Supplied data
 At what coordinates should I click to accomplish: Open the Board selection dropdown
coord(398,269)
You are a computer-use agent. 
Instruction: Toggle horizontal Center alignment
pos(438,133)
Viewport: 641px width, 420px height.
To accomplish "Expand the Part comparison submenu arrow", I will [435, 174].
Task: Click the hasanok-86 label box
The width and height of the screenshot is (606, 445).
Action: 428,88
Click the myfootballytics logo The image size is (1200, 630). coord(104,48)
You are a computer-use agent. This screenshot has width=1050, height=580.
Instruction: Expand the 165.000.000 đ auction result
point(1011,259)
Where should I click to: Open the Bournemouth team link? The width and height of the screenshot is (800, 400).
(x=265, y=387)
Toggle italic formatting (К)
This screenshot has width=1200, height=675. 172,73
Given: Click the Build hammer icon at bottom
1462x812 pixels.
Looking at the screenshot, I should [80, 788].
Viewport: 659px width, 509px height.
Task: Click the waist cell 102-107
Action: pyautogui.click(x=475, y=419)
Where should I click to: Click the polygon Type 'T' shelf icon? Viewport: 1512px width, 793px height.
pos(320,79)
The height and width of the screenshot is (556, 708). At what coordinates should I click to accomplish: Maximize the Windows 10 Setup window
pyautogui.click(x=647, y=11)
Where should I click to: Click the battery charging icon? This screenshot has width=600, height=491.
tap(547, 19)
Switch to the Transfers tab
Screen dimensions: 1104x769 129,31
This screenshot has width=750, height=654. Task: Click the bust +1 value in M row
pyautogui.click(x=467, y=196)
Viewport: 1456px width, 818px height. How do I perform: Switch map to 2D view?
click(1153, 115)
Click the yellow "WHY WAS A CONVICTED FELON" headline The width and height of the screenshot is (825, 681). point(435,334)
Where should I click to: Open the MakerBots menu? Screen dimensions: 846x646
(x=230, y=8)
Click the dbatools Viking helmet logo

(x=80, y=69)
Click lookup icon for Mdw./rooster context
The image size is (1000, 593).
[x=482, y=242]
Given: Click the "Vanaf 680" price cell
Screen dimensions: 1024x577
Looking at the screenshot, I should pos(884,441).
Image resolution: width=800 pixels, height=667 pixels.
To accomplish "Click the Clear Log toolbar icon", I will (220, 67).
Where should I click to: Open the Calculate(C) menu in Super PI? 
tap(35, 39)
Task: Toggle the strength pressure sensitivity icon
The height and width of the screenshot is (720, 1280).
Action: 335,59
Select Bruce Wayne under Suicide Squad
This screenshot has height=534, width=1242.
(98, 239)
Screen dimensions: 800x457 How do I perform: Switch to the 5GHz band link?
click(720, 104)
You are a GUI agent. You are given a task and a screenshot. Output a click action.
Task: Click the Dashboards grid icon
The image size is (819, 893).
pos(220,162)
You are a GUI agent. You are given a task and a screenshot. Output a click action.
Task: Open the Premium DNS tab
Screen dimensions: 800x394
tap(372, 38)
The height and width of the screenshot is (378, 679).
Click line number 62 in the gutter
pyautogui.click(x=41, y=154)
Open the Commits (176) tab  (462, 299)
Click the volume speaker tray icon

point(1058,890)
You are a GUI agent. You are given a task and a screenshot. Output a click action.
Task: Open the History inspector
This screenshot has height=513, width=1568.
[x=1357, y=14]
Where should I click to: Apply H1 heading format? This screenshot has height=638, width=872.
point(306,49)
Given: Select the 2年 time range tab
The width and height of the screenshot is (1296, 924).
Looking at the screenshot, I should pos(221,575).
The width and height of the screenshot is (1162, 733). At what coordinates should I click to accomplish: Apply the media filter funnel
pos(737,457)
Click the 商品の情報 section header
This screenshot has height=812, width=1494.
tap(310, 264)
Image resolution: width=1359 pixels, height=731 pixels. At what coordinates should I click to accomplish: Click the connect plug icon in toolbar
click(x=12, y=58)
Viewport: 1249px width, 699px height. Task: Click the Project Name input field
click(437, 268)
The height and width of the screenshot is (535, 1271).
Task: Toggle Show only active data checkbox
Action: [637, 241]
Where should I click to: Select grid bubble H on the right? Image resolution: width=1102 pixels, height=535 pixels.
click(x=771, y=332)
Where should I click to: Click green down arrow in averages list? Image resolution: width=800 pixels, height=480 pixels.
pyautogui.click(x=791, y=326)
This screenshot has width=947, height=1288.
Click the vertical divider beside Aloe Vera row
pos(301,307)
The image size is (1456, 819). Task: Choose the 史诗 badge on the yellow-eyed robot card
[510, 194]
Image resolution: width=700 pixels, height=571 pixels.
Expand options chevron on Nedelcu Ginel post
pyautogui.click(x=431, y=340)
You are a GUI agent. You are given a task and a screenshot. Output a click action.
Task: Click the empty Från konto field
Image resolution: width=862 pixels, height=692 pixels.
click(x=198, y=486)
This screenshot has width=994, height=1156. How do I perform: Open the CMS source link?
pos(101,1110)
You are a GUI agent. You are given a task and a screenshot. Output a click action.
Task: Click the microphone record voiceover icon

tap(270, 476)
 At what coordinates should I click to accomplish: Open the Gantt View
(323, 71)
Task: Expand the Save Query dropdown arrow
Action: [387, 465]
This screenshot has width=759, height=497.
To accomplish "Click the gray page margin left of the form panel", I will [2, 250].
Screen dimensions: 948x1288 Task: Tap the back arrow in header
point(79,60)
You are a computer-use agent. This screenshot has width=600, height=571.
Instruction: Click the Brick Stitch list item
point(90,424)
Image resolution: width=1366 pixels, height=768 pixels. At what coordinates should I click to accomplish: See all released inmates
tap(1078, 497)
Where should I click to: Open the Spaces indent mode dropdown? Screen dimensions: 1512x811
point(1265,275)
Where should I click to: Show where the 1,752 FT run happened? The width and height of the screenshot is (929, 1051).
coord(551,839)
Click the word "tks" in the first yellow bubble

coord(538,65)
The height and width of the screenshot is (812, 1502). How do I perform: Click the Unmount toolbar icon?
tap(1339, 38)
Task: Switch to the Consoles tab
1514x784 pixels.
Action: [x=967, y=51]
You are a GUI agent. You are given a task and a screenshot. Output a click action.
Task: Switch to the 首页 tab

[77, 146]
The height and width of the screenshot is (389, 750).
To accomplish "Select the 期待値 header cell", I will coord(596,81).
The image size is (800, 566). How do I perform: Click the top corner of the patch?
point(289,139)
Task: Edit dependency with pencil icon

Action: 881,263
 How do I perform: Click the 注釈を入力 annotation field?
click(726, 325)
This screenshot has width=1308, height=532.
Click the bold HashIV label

Exercise details
Gather from the entries above all lines that include the string "label".

Exercise response
Task: Click the hasanok-86 label box
Click the bold HashIV label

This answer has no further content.